Prima di tutto, mancano l’omicidio e il sangue. L’unica immagine che si avvicina ad una macchia di sangue è la macchia di vino che, proprio nell’incipit del romanzo, si allarga piano piano sulla camicia di un personaggio, ma che più che una macchia di sangue assomiglia ad una macchia di Rorschach. Eh sì perché in” Il Pittore di Langa” l’indagine psicologica e introspettiva prende il posto di quella poliziesca, coinvolgendo in prima persona lo stesso Martinengo, che si trova a doversi confrontare con la propria storia personale e con alcuni aspetti della sua esistenza: la (mancata) paternità, i rapporti con la propria famiglia (già parzialmente eviscerati nel romanzo precedente, “Panni Sporchi per Martinengo”) e in particolare con il padre, con le donne, con l’arte. È tutto il mondo interiore di Martinengo ad essere messo in discussione questa volta e questo coinvolge anche la sua attività di investigatore privato, che in questa vicenda si riduce praticamente a “fare da balia” ad una ragazza di buona famiglia viziata ed egocentrica, Alice, rappresentazione simbolica della figlia che Martinengo non ha mai avuto e difficilmente potrà avere in futuro. Di contro, l’altra donna protagonista del romanzo, Raffaella, forse potrebbe essere finalmente “quella giusta”, dopo tante avventure passate, ma alla fine anche questa storia resta sospesa.

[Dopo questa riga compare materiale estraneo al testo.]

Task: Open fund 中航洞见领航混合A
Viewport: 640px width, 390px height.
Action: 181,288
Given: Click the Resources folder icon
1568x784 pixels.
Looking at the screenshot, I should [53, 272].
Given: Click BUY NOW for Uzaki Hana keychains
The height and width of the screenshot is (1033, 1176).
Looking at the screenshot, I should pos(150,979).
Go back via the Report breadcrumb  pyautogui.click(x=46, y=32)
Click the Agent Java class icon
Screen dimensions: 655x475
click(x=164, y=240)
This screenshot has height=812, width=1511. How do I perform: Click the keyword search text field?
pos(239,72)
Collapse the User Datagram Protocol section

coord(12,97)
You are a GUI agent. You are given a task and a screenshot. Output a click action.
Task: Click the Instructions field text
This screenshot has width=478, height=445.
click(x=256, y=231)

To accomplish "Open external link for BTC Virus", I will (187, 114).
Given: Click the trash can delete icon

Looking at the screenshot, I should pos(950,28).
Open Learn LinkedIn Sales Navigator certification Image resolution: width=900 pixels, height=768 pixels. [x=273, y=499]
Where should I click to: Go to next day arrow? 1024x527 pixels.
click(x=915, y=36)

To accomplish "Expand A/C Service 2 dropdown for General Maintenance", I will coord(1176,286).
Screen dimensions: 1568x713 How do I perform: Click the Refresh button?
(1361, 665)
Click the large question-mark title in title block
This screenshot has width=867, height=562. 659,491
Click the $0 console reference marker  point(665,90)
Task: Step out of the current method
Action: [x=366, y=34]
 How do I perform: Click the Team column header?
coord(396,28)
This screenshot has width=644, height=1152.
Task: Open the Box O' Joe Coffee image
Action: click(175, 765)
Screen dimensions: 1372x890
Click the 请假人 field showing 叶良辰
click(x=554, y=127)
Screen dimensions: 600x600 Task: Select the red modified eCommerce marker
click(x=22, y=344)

Quella che è veramente centrale al romanzo è la figura del padre. Qui l’autore dimostra di conoscere bene le dinamiche psichiche, consce e inconsce, che sottostanno ai conflitti tra figli e padri, specie se autoritari e “castranti” come il padre di Pietro Ghiraudo, il pittore, fratello di Raffaella e “amico” di Alice che, come ci viene spiegato fin dall’inizio del romanzo, si è suicidato in circostante poco chiare. E l’incontro di Martinengo con questa figura genitoriale severa e terribile costituisce per il nostro investigatore l’occasione per ripensare e rivivere il proprio rapporto con la figura paterna, che peraltro è presente in tutti i precedenti romanzi con protagonista Martinengo.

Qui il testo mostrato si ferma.